一方アクティブファンドは手数料が高く値動きの幅が大きいのが特徴で、世界の情勢や相場のチェックなどこまめな情報収集ができてタイミングを計れる人にとっては比較的短期間での利益確保が期待できます。



積み立てをする場合、長期間メンテナンスをしない前提ならインデックスファンド、ドルコストの効果を期待したいならアクティブファンドがおすすめです。

分配金の考え方

分配金の考え方

予想分配金提示型以外の分配金を支払うタイプの投資信託は、分配金を支払うことを優先しています。


利益が出ていれば利益から支払いますが、利益が出ていないときは元本を取り崩して分配金を支払います。


利益が出ていようがいまいが、分配金を支払ってしまうと投資している元金が減ることになるので投資効率が落ちることになりますが、これはファンドの運用が常に順調であることが前提です。


ずっと右肩上がりを想定するのなら分配金を出さずに運用を続けたほうが複利の効果があるのですが、不調のときは外に出して別なファンドで運用することで資産全体の投資効率を上げることが期待できる場合もあります。



一般的に分配金は支払わないほうが良いとされることが多いのですが、分配金を支払ってもなお成績が良好なファンドも存在します。


受け取る分配金の全てが利益と勘違いせず、評価額+受取済分配金の金額でリターンのチェックをすることが重要です。

手数料の考え方

手数料の考え方

「手数料は高いより安いほうがいい」、これは間違いありません。


ですがファンドを選ぶ上で一番重要なのは「利益が出るかどうか」です。


利益が出るのなら手数料はいくらでも構わないはずです。


極論ですが、手数料は安いけどあまり利益が出ないファンドより、手数料は高くてもたくさん利益が出るファンドのほうがいいわけです。

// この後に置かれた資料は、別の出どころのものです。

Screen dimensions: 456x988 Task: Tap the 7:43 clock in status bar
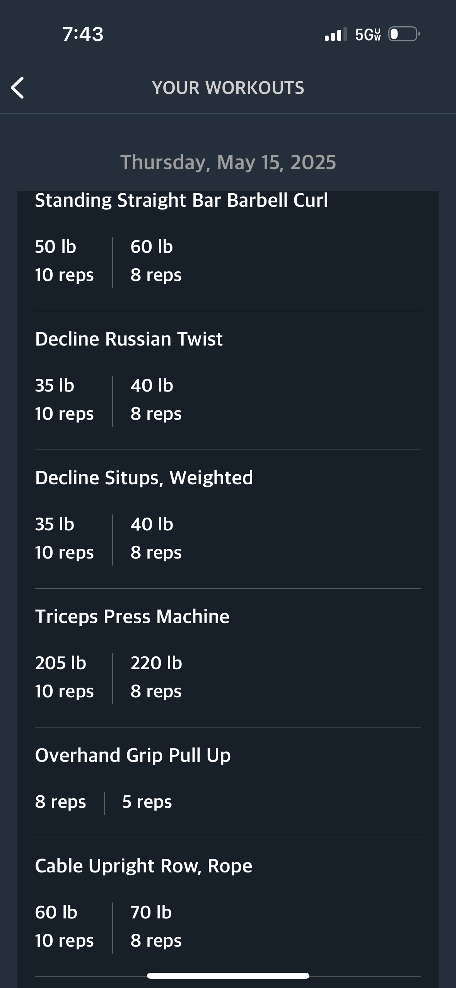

利益が同じなら手数料は安いほうがよく、手数料が安くて利益が出るファンドがよく、手数料が高くて利益が出ないファンドがダメなのは当たり前すぎるので割愛します。



ファンドを探す時は手数料の多寡よりも、投資方針や組入状況を精査することをおすすめします。

対象地域と資産

対象地域と資産

対象地域は広くするほど値動きが緩やかになる傾向があります。


長期での資産形成が目的ならファンドの名称に「全世界」「グローバル」「ワールド」などが入っているものがおすすめで、短期での利益確保が目的なら地域を絞るとよいでしょう。



対象資産は債券や資産複合が値動きが緩やかになる傾向があります。


あまり価額の変動を望まない場合は債券や資産複合、変動があっても構わない場合は株式や不動産投信がおすすめです。

為替ヘッジの考え方

為替ヘッジの考え方

為替ヘッジのヘッジ(hedge)とは「避ける」という意味です。


「ヘッジあり」はコストはかかるが為替変動の影響を回避しようとし、「ヘッジなし」はコストをかけず為替変動を受け入れます。



為替変動の影響を回避したいまたはこれから円高になると思う場合はヘッジあり、ヘッジのコストをかけたくないまたはこれから円安になると思う場合はヘッジなしを選ぶと良いでしょう。

結論

結論

上記は検討項目の一部にすぎず、二者択一で選んでいけば正解に辿り着けるわけではありません。ファンドを探すときに一番大切なのは自分の投資方針に合致するものの中で、今後利益が期待できるか、です。


吟味しようとするほど検討項目が多くなりますが個別株投資ほどではありませんし、信託報酬などのコスト負担もありますがメンテナンスに時間を割けない(割きたくない)人にとっては投資信託は十分魅力があります。 利益を期待するだけでなく、ファンドを選ぶ楽しさも醍醐味といえるのではないでしょうか。